The other was denied admission to the Bridge to Independence program altogether because he is "not a citizen or a qualified alien," according an Oct. 17 order signed by Karen Heng, deputy director of the Division of Children and Family Services.
There are at least two other cases in Nebraska courts raising the same issue.
McEwen said the state has been helping youth regardless of immigration status in the foster-care system for as long as he can remember. And, he contends, when state lawmakers extended assistance to young adults up to the age of 21, that applied to them, too.
"We allege the statute itself is pretty clear," he said.
But it appears that the state has questions about whether the program can be extended to Special Immigrant Juveniles, due to a law passed in 2009 that prohibits public benefits from going to someone "not lawfully present in the country."

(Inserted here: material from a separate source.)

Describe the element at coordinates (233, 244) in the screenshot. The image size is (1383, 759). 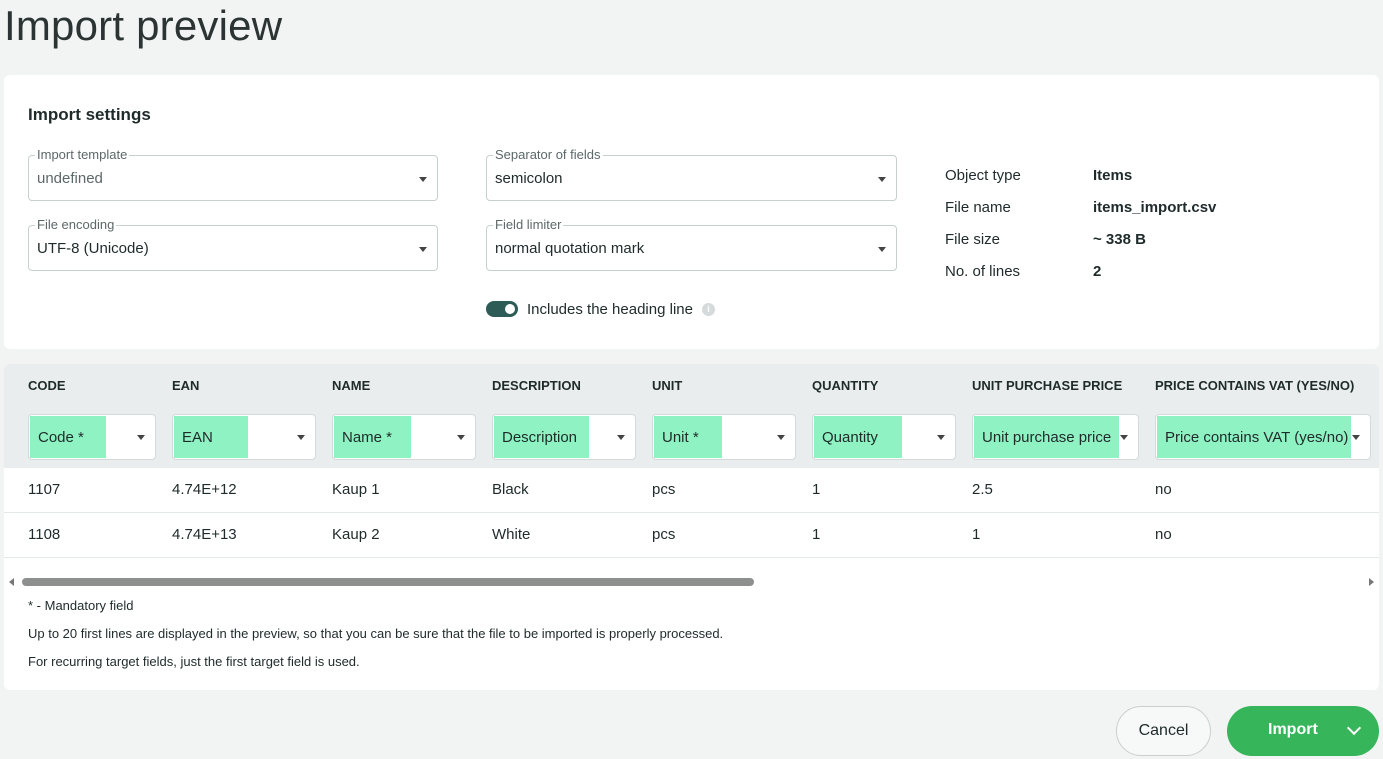
I see `file-encoding-select: File encoding UTF-8 (Unicode)` at that location.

To be considered lawfully present, according to that law, the person must either be a U.S. citizen or be a "qualified alien" under federal code. That classification doesn't include Special Immigrant Juveniles, said Nebraska Department of Health and Human Services spokeswoman Kathie Osterman.
She said the department follows the requirements set out in law by LB403: "Under LB403, to receive public benefits, a person must be a United States citizen or have qualified alien status as defined by federal law," she said in an email.
McEwen said the question hasn't yet made its way to the Nebraska Supreme Court, but a case at the Court of Appeals could provide answers.
"This will be a case of first impression," he said, meaning the decision could be used as a guideline.